Trump’s atrocious economic approval ratings might be the “greatest” rejection of a president’s economic performance since Herbert Hoover. Even before the most recent job numbers were released, PBS/NPR/Marist polling found that by “a 2-to-1 margin, more Americans say they would like Trump to spend more time prioritizing the economy and lowering the prices of goods than want him to prioritize controlling immigration.” And worse, “The percentage of Americans who disapprove of Trump’s handling of the economy has slowly ticked up in his second term. Now, nearly 6 in 10 respondents disapprove — the highest of either of his terms in office and a higher level of disapproval than his predecessor Joe Biden measured at any point during his presidency.” Yikes.
This poll is no outlier. Polling guru G. Elliott Morris looked at polls from Pew, CBS, and Gallup — “all painting the same picture that Americans think the economy is not working for them.” What Trump preens about is exactly what voters find most objectionable. Elliott noted:
Trump won in 2024 mainly because voters were mad about the economy. But a year into his second term, they’re still mad, and they’re mad at him in particular. And the CBS data underscores that economic pessimism isn’t just about prices and sticker shock; a large share of Americans doubt that the whole system works for them anymore. We are living in an era of pronounced anti-system sentiment, tied to perceptions of economic immobility.
No wonder Democrats are leaning into the affordability issue. As Morris put it, “Trump is trying to drag Democrats into a fight about prices and affordability. He won’t win that fight.”
The legacy media might want to confront Trump about what part of the economy causing so many people so much pain is the “greatest actually ever.” (Maybe Trump thinks this is the “greatest” time for the crypto and Silicon Valley moguls who are raking it in after flattering and “contributing” to his gambits such as the faux-Versailles ballroom.) Trump and his MAGA supplicants might want to stop using words like “greatest,” a word that come November may better describe Democrats’ election results.




What did Pam Bondi say about the stock market - over 50,000! Right... who was she talking to? She was talking to the wealthy.
The top 10% of Americans held 93% of all stocks, the highest level ever recorded.
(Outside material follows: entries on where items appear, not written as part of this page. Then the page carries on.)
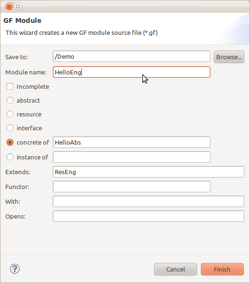The image size is (250, 283).
Task: Cancel the new module wizard
Action: [x=176, y=269]

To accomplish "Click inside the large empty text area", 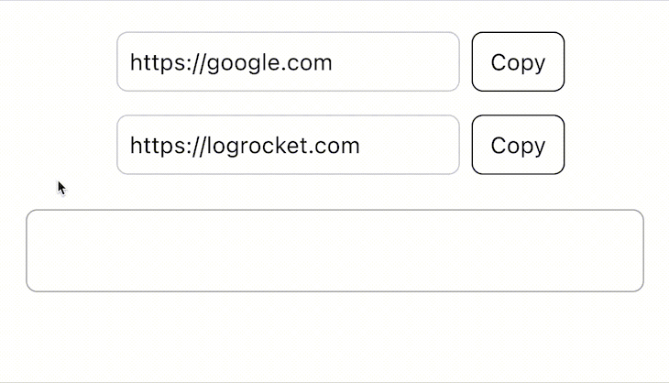I will (x=335, y=251).
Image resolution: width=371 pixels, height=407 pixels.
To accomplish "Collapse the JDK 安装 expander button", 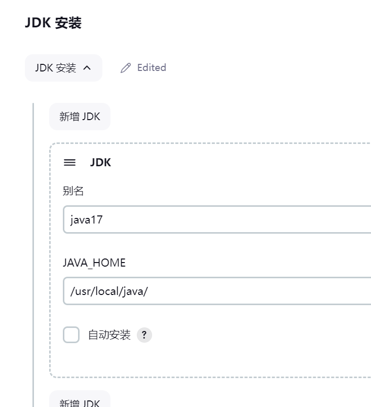I will [x=63, y=68].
Meanwhile, the bottom 50% of Americans held just 1% of all stocks in the third quarter of 2023.
https://markets.businessinsider.com/news/stocks/stock-market-ownership-wealthiest-americans-one-percent-record-high-economy-2024-1?op=1
I am worried about the mid-terms. We all foresee a "blue tsunami" in November, but his lowness is already showing us that he intends to interfere with our ability to conduct free and fair elections. I am writing to my secretary of state today asking him to refuse to participate in Republican-led efforts to corrupt the outcome of voting, but I don't believe that will be enough to prevent the voter suppression efforts I expect to see. Armed men at voting precincts around the country WILL discourage people from casting ballots. Voter roll purges between now and election day will result in fewer eligible voters and thus fewer ballots cast. There is little we can do to prevent either of these actions, so we need to be thinking ahead about how we intend to counteract them.